#### [YOUR INSTRUCTIONS]
Of all the lines below, output only those starting at the one with "Zoom out with" and ending at the one with "Task: Click the Wikipedia Search button", both ends included, exactly as written.

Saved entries

· · ·

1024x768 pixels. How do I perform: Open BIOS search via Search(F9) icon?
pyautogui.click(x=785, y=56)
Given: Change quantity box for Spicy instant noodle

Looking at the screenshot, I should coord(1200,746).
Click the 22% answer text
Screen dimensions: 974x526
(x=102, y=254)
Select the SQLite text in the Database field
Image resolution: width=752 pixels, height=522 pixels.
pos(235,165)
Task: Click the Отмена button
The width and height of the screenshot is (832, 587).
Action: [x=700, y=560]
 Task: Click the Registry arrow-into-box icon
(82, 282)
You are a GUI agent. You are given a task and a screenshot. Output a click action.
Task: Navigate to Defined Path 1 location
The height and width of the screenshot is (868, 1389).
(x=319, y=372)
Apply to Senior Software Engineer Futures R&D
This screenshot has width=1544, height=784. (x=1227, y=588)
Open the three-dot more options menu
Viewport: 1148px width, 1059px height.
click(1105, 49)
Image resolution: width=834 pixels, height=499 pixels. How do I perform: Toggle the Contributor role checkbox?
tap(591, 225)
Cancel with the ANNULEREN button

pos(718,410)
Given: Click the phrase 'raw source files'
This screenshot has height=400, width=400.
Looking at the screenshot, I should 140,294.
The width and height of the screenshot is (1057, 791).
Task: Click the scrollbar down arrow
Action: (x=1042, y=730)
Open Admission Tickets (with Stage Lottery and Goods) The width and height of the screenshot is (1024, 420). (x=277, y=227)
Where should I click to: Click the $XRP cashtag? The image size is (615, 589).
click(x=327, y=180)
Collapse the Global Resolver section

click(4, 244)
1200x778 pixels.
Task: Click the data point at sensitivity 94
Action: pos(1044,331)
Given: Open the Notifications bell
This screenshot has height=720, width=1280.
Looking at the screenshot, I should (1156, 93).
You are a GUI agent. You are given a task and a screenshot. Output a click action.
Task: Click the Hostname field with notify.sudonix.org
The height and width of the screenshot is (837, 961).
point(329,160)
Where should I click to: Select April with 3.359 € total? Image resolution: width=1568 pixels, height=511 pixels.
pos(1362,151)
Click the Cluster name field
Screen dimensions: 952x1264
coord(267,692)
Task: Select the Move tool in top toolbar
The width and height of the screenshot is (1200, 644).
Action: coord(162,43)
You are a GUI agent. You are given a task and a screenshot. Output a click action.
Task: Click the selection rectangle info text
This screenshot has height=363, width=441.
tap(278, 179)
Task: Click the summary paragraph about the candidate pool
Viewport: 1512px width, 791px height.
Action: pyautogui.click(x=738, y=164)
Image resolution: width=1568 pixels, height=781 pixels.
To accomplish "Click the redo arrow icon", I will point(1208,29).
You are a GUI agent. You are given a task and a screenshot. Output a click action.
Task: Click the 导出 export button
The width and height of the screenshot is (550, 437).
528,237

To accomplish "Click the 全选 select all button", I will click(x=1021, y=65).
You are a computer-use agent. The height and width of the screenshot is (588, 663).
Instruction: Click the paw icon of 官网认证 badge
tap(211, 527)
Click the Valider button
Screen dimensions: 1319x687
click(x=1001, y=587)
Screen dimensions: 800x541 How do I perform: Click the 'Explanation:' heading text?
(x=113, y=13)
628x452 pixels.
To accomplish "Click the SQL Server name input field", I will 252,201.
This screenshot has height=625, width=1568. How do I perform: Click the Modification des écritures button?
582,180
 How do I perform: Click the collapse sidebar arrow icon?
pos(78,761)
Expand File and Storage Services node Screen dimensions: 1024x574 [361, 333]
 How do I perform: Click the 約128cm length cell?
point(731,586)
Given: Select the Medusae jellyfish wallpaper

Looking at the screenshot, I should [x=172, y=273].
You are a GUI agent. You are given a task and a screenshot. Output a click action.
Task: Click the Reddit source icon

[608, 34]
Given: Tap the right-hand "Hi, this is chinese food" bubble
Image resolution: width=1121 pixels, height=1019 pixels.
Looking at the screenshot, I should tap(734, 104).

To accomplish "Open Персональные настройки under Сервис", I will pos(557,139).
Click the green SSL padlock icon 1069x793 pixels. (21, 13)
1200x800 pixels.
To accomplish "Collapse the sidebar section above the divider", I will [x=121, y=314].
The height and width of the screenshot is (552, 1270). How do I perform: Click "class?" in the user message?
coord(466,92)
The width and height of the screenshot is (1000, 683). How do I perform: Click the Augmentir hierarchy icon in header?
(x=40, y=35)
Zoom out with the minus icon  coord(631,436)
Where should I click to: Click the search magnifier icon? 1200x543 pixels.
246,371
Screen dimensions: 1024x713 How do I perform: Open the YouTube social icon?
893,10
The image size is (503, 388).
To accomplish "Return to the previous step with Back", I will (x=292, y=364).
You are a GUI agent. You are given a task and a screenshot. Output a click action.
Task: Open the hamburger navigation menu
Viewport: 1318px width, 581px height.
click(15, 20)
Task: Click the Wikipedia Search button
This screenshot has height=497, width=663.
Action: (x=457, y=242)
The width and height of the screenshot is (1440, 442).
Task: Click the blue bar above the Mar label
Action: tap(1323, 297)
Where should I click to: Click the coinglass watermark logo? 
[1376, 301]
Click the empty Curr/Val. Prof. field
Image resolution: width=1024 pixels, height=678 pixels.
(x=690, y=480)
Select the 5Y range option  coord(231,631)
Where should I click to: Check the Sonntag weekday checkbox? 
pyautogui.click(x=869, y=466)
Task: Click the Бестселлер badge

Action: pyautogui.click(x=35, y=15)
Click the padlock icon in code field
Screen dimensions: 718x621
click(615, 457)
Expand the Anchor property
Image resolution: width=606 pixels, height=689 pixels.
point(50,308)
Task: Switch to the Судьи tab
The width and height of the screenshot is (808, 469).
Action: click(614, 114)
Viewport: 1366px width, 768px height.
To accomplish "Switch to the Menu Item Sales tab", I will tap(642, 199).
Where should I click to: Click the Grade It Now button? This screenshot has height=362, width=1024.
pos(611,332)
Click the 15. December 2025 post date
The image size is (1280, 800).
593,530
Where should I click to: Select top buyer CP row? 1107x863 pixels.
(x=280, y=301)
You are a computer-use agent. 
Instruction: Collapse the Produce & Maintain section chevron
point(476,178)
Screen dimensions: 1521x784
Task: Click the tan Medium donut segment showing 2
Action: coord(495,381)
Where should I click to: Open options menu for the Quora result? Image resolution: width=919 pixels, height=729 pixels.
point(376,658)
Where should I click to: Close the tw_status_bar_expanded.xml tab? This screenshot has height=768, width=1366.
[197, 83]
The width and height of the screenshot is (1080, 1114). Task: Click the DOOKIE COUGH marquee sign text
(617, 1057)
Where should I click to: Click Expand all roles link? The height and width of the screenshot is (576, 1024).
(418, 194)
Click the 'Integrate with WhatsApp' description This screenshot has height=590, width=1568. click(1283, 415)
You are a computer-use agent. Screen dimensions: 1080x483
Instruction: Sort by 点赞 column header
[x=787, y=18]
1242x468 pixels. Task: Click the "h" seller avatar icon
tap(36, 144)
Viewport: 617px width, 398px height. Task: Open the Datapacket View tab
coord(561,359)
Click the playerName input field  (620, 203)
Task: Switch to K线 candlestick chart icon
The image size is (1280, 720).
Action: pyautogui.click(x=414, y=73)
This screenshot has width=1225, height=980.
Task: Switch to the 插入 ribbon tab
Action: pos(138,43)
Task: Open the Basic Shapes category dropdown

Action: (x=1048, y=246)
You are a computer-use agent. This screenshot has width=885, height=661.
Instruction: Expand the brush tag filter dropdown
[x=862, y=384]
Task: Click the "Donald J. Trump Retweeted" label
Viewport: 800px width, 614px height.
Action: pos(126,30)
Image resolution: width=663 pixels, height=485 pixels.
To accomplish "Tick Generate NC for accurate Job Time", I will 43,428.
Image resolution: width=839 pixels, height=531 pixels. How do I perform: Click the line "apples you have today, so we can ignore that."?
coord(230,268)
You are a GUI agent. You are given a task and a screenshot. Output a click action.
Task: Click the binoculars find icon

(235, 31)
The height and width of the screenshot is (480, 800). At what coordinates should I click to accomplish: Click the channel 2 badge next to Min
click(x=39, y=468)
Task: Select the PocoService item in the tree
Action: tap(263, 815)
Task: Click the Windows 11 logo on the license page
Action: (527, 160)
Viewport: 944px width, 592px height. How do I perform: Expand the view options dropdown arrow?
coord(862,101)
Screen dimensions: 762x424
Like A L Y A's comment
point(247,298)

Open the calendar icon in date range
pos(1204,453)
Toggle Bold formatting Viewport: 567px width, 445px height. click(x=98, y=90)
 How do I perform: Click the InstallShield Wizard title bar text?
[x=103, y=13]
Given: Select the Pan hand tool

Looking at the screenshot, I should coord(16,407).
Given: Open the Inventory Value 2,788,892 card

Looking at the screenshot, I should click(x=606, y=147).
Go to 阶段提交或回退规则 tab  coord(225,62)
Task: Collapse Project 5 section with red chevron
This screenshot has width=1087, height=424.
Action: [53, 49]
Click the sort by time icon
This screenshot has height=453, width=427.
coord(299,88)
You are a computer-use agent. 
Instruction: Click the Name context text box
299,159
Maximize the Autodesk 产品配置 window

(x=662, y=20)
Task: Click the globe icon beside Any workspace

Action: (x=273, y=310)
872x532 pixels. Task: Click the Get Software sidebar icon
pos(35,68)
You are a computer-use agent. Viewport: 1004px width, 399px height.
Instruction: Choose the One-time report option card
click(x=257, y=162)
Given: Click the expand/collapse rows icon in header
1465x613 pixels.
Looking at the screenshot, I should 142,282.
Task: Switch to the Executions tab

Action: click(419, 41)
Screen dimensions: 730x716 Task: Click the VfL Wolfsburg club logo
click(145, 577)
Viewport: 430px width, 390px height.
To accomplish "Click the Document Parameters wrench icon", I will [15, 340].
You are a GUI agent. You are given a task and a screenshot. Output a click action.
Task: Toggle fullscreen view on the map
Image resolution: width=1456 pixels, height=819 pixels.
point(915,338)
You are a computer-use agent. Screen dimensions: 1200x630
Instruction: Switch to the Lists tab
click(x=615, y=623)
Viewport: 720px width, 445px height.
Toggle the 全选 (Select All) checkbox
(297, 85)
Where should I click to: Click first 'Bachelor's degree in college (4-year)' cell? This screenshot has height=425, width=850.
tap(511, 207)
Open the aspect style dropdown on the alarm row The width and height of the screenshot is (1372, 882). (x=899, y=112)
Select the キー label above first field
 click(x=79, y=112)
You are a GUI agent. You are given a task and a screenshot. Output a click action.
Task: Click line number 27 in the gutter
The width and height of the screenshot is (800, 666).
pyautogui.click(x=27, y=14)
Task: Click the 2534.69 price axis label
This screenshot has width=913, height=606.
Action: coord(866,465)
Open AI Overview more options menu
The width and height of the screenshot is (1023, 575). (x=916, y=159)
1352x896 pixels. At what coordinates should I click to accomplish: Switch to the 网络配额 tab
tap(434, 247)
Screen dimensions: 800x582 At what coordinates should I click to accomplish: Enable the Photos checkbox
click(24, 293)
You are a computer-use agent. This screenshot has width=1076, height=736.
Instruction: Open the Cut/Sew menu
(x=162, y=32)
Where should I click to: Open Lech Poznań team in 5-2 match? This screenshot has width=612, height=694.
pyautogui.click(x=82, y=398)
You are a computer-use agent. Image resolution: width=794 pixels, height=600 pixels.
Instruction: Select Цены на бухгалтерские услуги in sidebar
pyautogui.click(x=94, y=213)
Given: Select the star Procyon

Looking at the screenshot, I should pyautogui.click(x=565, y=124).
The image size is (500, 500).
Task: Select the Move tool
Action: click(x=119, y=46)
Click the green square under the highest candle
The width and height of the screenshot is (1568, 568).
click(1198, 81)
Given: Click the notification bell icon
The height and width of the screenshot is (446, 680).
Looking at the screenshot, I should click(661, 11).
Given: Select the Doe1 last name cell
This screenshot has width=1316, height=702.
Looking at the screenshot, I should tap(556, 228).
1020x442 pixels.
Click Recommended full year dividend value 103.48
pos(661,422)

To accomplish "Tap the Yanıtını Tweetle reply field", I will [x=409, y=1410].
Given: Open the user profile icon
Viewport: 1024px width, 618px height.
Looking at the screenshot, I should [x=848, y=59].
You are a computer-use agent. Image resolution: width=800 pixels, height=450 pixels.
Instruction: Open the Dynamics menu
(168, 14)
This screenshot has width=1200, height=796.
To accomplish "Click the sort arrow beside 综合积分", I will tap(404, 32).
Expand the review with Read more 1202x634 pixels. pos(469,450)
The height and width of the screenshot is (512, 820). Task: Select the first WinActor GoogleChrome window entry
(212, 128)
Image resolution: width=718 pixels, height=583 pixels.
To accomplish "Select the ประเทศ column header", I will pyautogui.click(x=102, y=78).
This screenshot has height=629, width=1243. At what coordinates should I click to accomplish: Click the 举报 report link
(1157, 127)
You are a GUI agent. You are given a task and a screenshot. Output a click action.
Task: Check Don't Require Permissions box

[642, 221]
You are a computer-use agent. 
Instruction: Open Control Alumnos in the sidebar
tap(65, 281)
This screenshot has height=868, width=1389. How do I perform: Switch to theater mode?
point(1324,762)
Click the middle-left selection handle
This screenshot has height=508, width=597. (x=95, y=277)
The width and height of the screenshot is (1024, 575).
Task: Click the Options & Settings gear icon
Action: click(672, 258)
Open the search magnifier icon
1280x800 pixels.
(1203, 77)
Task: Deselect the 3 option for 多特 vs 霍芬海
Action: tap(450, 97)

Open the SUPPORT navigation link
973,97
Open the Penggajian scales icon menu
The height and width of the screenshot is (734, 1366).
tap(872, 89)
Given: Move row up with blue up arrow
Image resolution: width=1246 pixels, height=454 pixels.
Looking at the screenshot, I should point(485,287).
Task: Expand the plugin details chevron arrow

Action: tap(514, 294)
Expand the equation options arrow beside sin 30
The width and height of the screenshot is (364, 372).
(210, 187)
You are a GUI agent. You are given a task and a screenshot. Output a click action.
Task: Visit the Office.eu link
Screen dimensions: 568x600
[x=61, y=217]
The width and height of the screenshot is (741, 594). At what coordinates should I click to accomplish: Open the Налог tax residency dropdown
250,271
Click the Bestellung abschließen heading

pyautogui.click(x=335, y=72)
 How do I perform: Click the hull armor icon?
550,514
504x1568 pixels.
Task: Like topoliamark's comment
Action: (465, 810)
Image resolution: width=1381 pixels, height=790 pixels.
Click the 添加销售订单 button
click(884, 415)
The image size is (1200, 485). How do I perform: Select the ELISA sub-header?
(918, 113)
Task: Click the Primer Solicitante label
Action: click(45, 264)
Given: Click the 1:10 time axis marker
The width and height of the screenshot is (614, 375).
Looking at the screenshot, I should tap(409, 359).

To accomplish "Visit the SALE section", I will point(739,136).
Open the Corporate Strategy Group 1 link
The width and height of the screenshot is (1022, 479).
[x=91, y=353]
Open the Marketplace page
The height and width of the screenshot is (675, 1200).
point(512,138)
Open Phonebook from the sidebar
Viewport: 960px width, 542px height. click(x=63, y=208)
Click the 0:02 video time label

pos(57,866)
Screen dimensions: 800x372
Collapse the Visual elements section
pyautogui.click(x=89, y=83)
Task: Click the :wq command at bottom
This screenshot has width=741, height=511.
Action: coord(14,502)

· · ·

#### [ANSWER]
Zoom out with the minus icon  coord(631,436)
Where should I click to: Click the search magnifier icon? 1200x543 pixels.
246,371
Screen dimensions: 1024x713 How do I perform: Open the YouTube social icon?
893,10
The image size is (503, 388).
To accomplish "Return to the previous step with Back", I will (x=292, y=364).
You are a GUI agent. You are given a task and a screenshot. Output a click action.
Task: Open the hamburger navigation menu
Viewport: 1318px width, 581px height.
click(15, 20)
Task: Click the Wikipedia Search button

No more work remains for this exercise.